McGrath tries to get Seahawks to turn corner

In his third season in Wilmington, the former UNC assistant believes his team is coming together

Coach C.B. McGrath starts his third season at UNC Wilmington convinced the Seahawks are ready to take a step forward. (Daniel Lin / Daily News-Record Via AP)

Coming off back-to-back 20-loss seasons and with star big man Devontae Cacok now playing for the South Bay Lakers of the NBA’s G League, UNC Wilmington basketball coach C.B. McGrath needed all the good news he could get heading into his third season with the Seahawks.

And he got some recently, courtesy of the NCAA, which granted waivers that will allow transfers Mike Okauru and John Bowen to be eligible immediately rather than having to wait until next season to play.

Shooting guard Okauru is a former four-star prospect who started his career at Florida. Bowen is a 6-foot-7 wing from Belmont Abbey. The North Carolina natives are just two of the seven newcomers (including four veteran transfers) McGrath is counting on to help turn things around and finally get his program headed in the right direction.

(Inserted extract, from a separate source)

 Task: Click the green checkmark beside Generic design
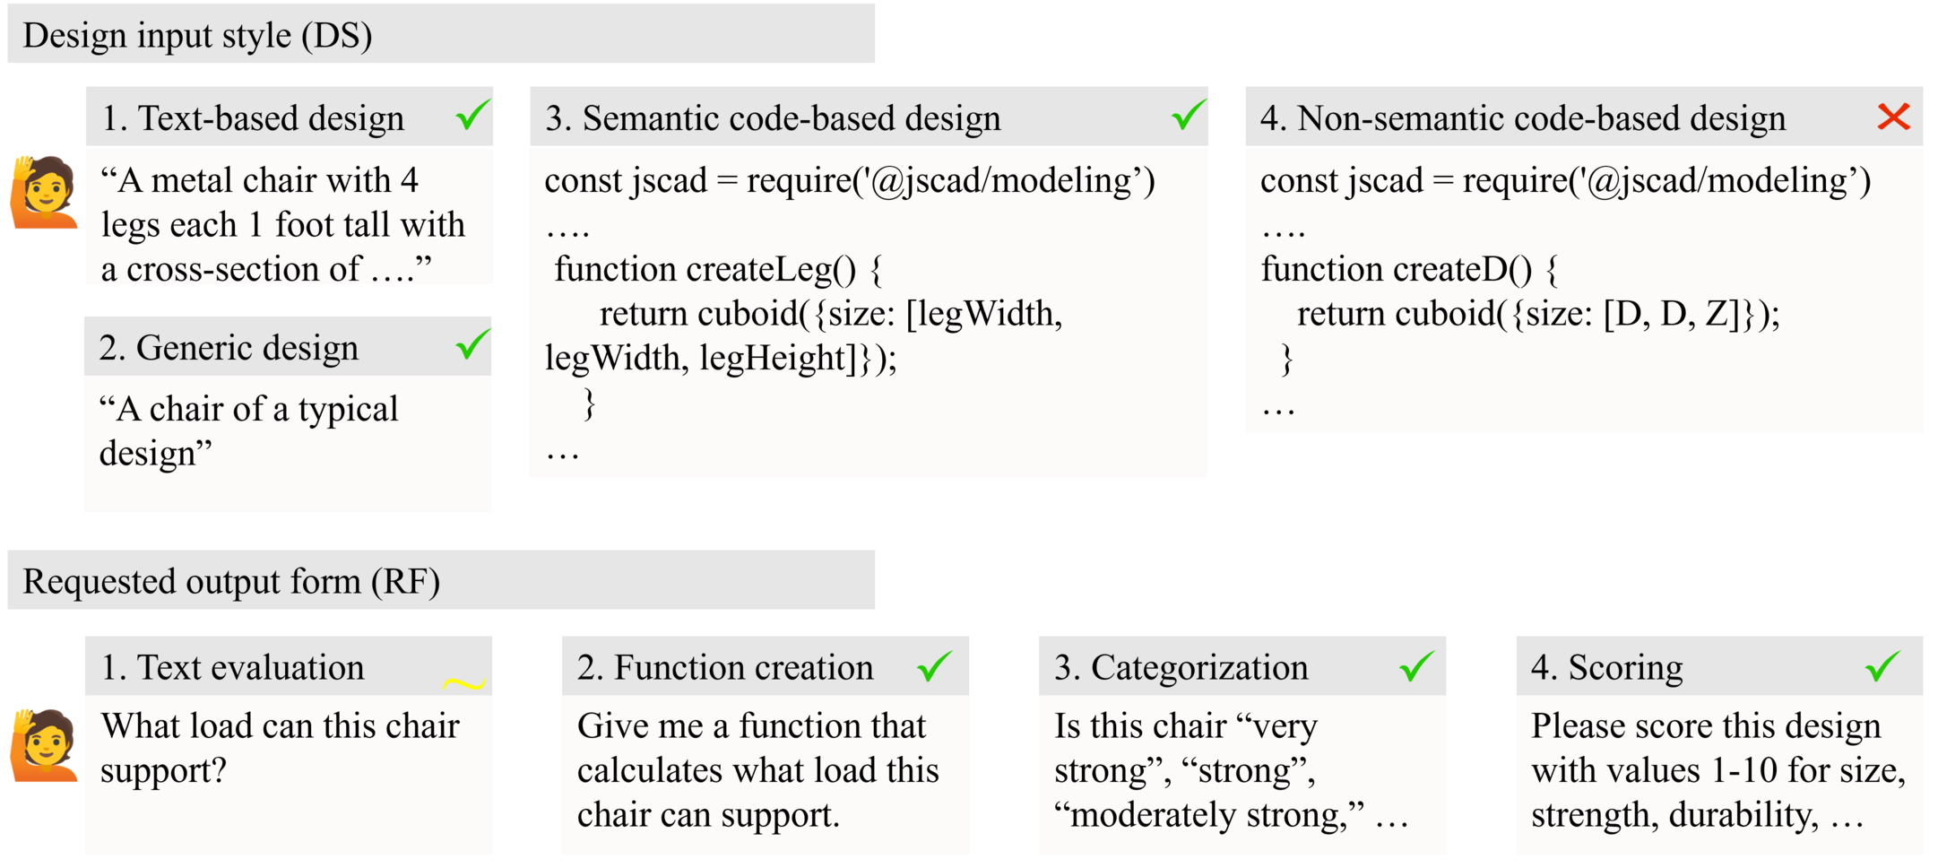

The other two transfers are 6-foot-8, 255-pound German Marten Linssen from Valparaiso, who will be asked to do the bulk of the heavy lifting on the low post, and 6-5 graduate student Carter Skaggs, who averaged 7.1 points per game at his former school, Washington State.

Despite having only five returning players from last year’s team, McGrath said that the Seahawks are “ahead of the curve” when it comes to building chemistry and learning to play together thanks to an exhibition trip the team took to Italy this summer.

UNCW split its two games overseas. But according to the former North Carolina assistant — whose current team will host the Tar Heels at Trask Coliseum on Friday — the results were secondary to the bonding experience the tour provided.

“I think they got to know each other a lot more in a foreign country where you can’t use your phones 24/7 and you’re staying nine days away from home, with your teammates, so that really helped,” McGrath told the UNCW student newspaper, The Seahawk. “They all want one thing, and they all want this program to be successful. When everybody’s on the same page, it seems like everything is meshing better than it has.”

As much as the Seahawks will miss Cacok, who led the nation in field goal percentage as a sophomore, rebounding as a junior and double-doubles as a senior, this year’s team won’t be without its share of star power.

The difference between Cacock and sophomore point guard Kai Toews is that while the former was a finisher, the latter is a distributor with the ability to make everyone on the court with him better.

Toews, a 6-2 native of Tokyo, Japan, set a school record with 253 assists as a freshman last season. His average of 7.7 assists per game ranked him second in the nation behind only first round NBA draft pick Ja Morant of Murray State.

Of the other returners, junior guard Ty Gadsden is the top scorer at 11.5 points per game. Junior guard Jay Estime averaged 7.5 points per game as a starter, and sophomore wing Jaylen Simms averaged 5.7 points and 3.0 rebounds mostly off the bench.